Problem to work on: Each line of the listing needs to be given again exactly.

Extracted material:
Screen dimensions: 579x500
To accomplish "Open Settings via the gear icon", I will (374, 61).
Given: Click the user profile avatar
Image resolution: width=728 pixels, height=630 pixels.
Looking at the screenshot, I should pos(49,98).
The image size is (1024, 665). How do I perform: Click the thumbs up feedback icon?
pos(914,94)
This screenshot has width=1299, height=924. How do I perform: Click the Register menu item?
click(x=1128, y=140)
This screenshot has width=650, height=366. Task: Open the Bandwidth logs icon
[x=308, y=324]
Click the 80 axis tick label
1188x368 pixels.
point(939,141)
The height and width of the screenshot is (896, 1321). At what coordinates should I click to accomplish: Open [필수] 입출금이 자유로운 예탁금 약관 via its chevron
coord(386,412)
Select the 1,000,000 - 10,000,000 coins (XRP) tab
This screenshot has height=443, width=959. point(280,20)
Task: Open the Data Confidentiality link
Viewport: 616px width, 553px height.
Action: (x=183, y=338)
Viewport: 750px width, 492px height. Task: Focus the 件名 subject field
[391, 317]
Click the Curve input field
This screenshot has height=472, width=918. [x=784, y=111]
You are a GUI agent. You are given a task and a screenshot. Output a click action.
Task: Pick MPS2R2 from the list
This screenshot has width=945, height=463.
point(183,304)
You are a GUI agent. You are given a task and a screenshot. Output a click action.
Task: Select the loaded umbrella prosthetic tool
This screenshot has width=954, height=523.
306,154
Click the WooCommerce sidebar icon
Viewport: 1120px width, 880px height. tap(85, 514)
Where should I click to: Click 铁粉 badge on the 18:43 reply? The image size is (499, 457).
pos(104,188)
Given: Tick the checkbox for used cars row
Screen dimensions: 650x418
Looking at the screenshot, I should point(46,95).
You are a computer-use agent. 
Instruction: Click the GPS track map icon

Expected output:
Screen dimensions: 579x500
To accomplish "Open Settings via the gear icon", I will (374, 61).
Given: Click the user profile avatar
Image resolution: width=728 pixels, height=630 pixels.
Looking at the screenshot, I should pos(49,98).
The image size is (1024, 665). How do I perform: Click the thumbs up feedback icon?
pos(914,94)
This screenshot has width=1299, height=924. How do I perform: Click the Register menu item?
click(x=1128, y=140)
This screenshot has width=650, height=366. Task: Open the Bandwidth logs icon
[x=308, y=324]
Click the 80 axis tick label
1188x368 pixels.
point(939,141)
The height and width of the screenshot is (896, 1321). At what coordinates should I click to accomplish: Open [필수] 입출금이 자유로운 예탁금 약관 via its chevron
coord(386,412)
Select the 1,000,000 - 10,000,000 coins (XRP) tab
This screenshot has height=443, width=959. point(280,20)
Task: Open the Data Confidentiality link
Viewport: 616px width, 553px height.
Action: (x=183, y=338)
Viewport: 750px width, 492px height. Task: Focus the 件名 subject field
[391, 317]
Click the Curve input field
This screenshot has height=472, width=918. [x=784, y=111]
You are a GUI agent. You are given a task and a screenshot. Output a click action.
Task: Pick MPS2R2 from the list
This screenshot has width=945, height=463.
point(183,304)
You are a GUI agent. You are given a task and a screenshot. Output a click action.
Task: Select the loaded umbrella prosthetic tool
This screenshot has width=954, height=523.
306,154
Click the WooCommerce sidebar icon
Viewport: 1120px width, 880px height. tap(85, 514)
Where should I click to: Click 铁粉 badge on the 18:43 reply? The image size is (499, 457).
pos(104,188)
Given: Tick the checkbox for used cars row
Screen dimensions: 650x418
Looking at the screenshot, I should point(46,95).
You are a computer-use agent. 
Instruction: Click the GPS track map icon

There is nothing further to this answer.